Load balancing in general is a complicated process, but there’s some secret sauce in managing DNS along with multiple load balancers in the cloud. It requires that you draw from a few different sets of networking and “cloudy” concepts. In this second article in my best practices series (my first post covered how to use credentials within RightScale for storing sensitive or frequently used values), I’ll explain how to set up load balancers to build a fault-tolerant, highly available web application in the cloud.
Here’s what you’ll need:
- Multiple A records for a host name in the DNS service of your choice
- Multiple load balancers to protect against failure
Before I explain how the two work together, let’s check out how each of them works individually.
Multiple A Records for a Host Name
A records translate friendly DNS names to an IP address. For example, when you type rightscale.com in your browser, behind the scenes your computer is asking a DNS server to translate the name to an address.
I’m working from a Mac and the process is a little different for Windows-based machines, so check out more on nslookup for *nix and Windows, respectively. I’m also using one of Google’s public DNS servers to perform my lookups. Check out the request below and note that when I query DNS, I’m getting a single address back for my test domain of dnsdemo.cloudlord.com:
My test domain has one A record associated and it resolves to the IP noted.
Let’s check out a more complicated example — Google.com:
Note that as shown in Figure 3 below, Google returned six addresses (at the time I queried it) because Google has six A Records registered to serve its main domain. When I ran the same nslookup query again, the IP addresses were returned in a different order. This is commonly referred to as “DNS load balancing.”
Figure 4 below shows DNS load balancing in action using dnstest.cloudlord.com and a test file that indicates which server is being served up. For this example, I set up my dnstest.cloudlord.com domain with two A records. Note that this first request has one attempt and the content reads that “this is server 1.”
Next, I terminated the first server on the next request (to force a failed state), and the results are shown in Figure 5 below. Note that there’s a timeout on the first IP, and then the second request goes through without any issue. You’ll also notice that it’s returning a response of “this is server 2.”

Figure 5 – Curl request to test domain with primary A record in failed state (note timeout and new IP)
The order in which IP addresses are returned varies by the DNS server and provider used but often follows a round-robin or geographically specific algorithm.
The idea here is that different clients will get different ordered lists of IP addresses corresponding to your domain name. This has the effect of distributing requests across the group of IPs in a specific manner. If an IP address is does not respond in an appropriate amount of time, the client will time out on that request and move on to the next IP address until the list is exhausted or it finds a connection that’s valid.
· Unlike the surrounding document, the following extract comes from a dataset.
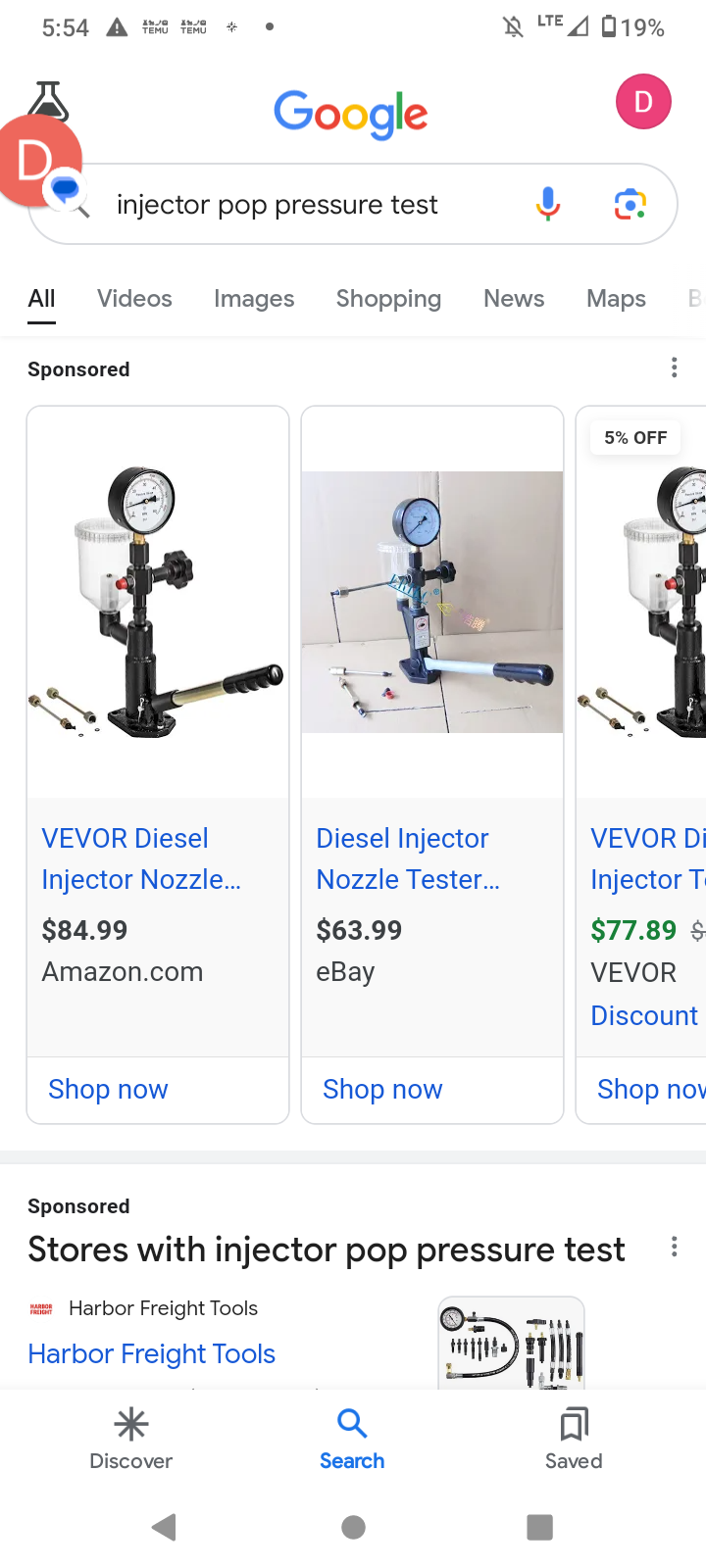
Task: Open the account profile avatar top right
Action: click(643, 101)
Although it’s not an exhaustive list, most modern browsers, along with curl as shown above in Figure X, follow this retry process.
There are a few things to remember though:
- DNS failover doesn’t provide any additional features such as “sticky sessions” for your application.
- Upstream DNS caching is unpredictable — client DNS providers may or may not respect your TTL settings.
- This isn’t a replacement for TCP load balancing because it’s not terribly precise based on the upstream DNS caching process noted above.
Multiple Load Balancers for Redundancy and Scalability
With multiple IP addresses routing to your deployment, each of these addresses can terminate at a load balancer that serves your back-end application (see Figure 6 below). Doing this, you’ll be able to present multiple endpoints to the public to serve your application (I’ll get back to why this is important in a minute).
In Figure 7 below, I go a step further and illustrate how connectivity to the application layer can be set up from multiple TCP load balancers. This allows you to have multiple incoming connections each serving up the same content, providing a redundant load balancing layer as well as a redundant application layer.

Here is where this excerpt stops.